Abstract:
The task of developing intelligent machines that can understand visual scenes and then relay back their understanding in natural language has been a challenge for the fields of Computer Vision and Natural Language Processing. Recently, thanks to advancements in computer hardware, data-gathering techniques and most importantly, Artificial Intelligence, quiet a lot has been achieved in this domain in a short span of time. Through this project, we present the fundamentals of two such models that accomplish the task of image captioning using Neural Networks. We elaborate on their respected methodologies, argue on the quality of the captions they produce and suggest improvements for even better-quality captions. We then prove that these models can be used in countless applications with immediate and practical benefits.
Our contribution lies in performing an in-depth analysis of machine generated captions using automatic evaluation metrics and our proposed ‘consensus-based’ Human Evaluation plan, rather than designing and staging complex algorithms for the Image Captioning task.

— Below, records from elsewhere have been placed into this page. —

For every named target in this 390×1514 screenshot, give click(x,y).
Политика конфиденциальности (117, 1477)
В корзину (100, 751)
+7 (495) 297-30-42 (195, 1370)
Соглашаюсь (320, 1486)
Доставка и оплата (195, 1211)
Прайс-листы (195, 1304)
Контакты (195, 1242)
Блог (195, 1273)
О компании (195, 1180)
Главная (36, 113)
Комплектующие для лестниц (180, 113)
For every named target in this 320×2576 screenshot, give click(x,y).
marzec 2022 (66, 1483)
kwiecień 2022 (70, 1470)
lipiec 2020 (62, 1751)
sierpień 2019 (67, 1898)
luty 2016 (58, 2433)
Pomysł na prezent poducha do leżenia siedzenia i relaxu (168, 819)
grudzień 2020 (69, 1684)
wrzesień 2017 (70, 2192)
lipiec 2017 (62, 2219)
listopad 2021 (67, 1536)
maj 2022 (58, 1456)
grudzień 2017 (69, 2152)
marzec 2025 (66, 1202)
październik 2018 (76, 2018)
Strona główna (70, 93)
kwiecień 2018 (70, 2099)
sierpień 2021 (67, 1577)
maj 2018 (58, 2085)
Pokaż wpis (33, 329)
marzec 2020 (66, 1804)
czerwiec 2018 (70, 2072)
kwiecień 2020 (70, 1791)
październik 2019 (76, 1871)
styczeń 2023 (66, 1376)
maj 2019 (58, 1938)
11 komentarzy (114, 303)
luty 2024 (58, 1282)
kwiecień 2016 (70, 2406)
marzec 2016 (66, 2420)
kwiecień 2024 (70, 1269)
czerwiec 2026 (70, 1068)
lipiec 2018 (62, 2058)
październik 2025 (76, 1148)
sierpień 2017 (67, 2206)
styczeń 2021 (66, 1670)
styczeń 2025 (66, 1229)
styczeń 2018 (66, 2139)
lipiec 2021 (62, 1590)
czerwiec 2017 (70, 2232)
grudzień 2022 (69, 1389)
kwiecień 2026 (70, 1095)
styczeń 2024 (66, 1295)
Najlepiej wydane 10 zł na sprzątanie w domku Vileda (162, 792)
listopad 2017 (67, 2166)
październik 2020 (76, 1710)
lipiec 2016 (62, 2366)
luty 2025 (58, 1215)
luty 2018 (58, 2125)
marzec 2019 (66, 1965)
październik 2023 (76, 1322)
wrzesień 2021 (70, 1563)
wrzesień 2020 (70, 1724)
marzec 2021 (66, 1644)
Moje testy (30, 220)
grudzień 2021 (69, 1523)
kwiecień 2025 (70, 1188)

We show that the automatic metrics give better scores when the captions are being compared against more than one reference sentence. Moreover, our study suggests that the evaluation of Image Captioning systems may be fully automated.
We propose strategies for collecting human judgments cheaply and on a large scale, which allows even better analysis of the captions produced by machines. We also suggest improvements in the models discussed and then implement both the models accordingly.